* [Exercise A]: Set down, word for word, the part of the workers' compensation passage that opens with the words containing "Conversely, if the" and closes with "are generally unavailable.".
* [Exercise B]:
Answer these questions from the workers' compensation passage:
(i) At what point is employment deemed to commence?
(ii) Which case is cited alongside Acikgoz, and in what year was it decided?
(iii) What is generally true of workers' compensation benefits when an accident occurs off the employer's premises while the employee is commuting to or from home?
* [Exercise C]: Extend the workers' compensation passage, starting from its last sentence.

*** Opening Selected passage ***

Employment shall be deemed to commence when an employee arrives at the employer's place of employment to report for work and shall terminate when the employee leaves the employer's place of employment, excluding areas not under the control of the employer; provided, however, when the employee is required by the employer to be away from the employer's place of employment, the employee shall be deemed to be in the course of employment when the employee is engaged in the direct performance of duties assigned or directed by the employer; but the employment of employee paid travel time by an employer for time spent traveling to and from a job site or of any employee who utilizes an employer authorized vehicle shall commence and terminate with the time spent traveling to and from a job site or the authorized operation of a vehicle on business authorized by the employer. [(Emphasis added); see also Jumpp v. City of Ventnor, 177 N.J. 470, 480 (2003); Acikgoz, supra, 398 N.J. Super. at 88.]

Conversely, if the accident occurs off of the employer's premises while the employee is commuting to or from home, workers' compensation benefits are generally unavailable.

*** Closing Selected passage ***
*** Opening Entries shown ***

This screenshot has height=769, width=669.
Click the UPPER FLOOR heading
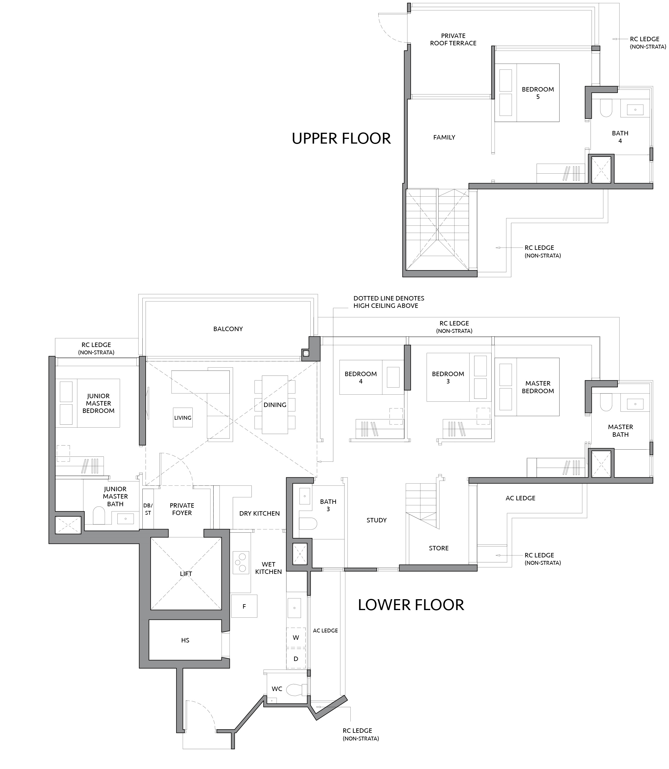coord(341,139)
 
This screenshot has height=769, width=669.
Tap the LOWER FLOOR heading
coord(411,605)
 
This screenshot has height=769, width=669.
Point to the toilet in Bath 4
coord(606,108)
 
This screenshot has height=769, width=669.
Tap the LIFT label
coord(186,574)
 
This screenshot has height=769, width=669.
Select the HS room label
coord(185,640)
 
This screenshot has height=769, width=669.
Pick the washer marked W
coord(296,637)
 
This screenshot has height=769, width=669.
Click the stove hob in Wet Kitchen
coord(241,562)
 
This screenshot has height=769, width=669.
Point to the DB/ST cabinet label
coord(148,509)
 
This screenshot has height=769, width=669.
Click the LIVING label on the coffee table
coord(183,418)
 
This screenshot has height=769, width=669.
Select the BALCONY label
coord(228,329)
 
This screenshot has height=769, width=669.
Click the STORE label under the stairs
coord(439,548)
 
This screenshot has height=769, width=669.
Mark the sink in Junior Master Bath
coord(125,519)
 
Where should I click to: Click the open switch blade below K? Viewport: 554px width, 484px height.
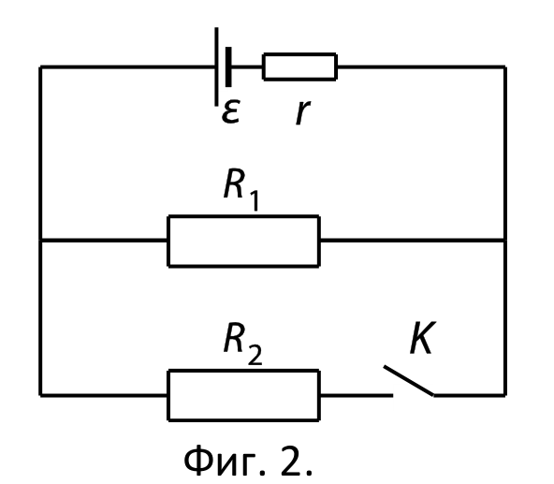point(409,381)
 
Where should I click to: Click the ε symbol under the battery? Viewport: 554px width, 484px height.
point(231,111)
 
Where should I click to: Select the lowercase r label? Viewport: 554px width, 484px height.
point(303,112)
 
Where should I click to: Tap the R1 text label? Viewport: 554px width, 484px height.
point(241,189)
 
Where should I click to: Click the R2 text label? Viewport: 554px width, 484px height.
point(242,343)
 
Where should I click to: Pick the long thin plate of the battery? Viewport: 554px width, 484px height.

*** Closing Entries shown ***

* [Written answer A]:
Conversely, if the accident occurs off of the employer's premises while the employee is commuting to or from home, workers' compensation benefits are generally unavailable.

* [Written answer B]:
(i) When an employee arrives at the employer's place of employment to report for work.
(ii) Jumpp v. City of Ventnor, decided in 2003.
(iii) They are generally unavailable.

* [Written answer C]:
As the Supreme Court has explained, "[t]he premises rule is based on the notion that an injury to an employee that happens going to or coming from work arises out of and in the course of employment if the injury takes place on the employer's premises." Kristiansen, supra, 153 N.J. at 316. Additionally, "[t]he premises rule 'limits recovery to injuries which occur on the employer's premises . . . by confining the term 'course of employment' to the physical limits of the employer's premises.'" Ibid. (quoting Cressey v. Campus Chefs, Div. of CVI Serv., Inc., 204 N.J. Super. 337, 342 (App. Div. 1985)).

Under the Act, the meaning of the term "control" is "more expansive than under formal property law concepts." Brower, supra, 164 N.J. at 372. "It is well-established in workers' compensation jurisprudence that when compensability of an accident depends on control of the employer, that test is satisfied if the employer has the right of control; it is not necessary to establish that the employer actually exercised that right." Id. at 372-73.

These concepts under the premises rule have been instructively applied to accidents occurring in an employer's parking area and accidents involving employees who arrived on their employer's premises before their work shift began. For example, in Mule v. N.J. Mfrs. Ins. Co., 356 N.J. Super. 389, 398 (App. Div. 2003), we held that the Act did not bar an uninsured motorist benefits claim by a worker who became injured when he returned from a company picnic. The plaintiff in Mule was struck in the parking lot by the car of another employee who had also returned to the premises, but for the purposes of taking a shower and changing his clothes before heading to a tavern. Ibid. We found it significant that the other employee was not on the employer's premises in anticipation of doing any work there, id. at 397, a circumstance distinguishable from the present case in which both plaintiff and defendant were in the parking area about to go to work. Had the other employee in Mule similarly planned to resume working, the Act's exclusivity provision likely would have applied.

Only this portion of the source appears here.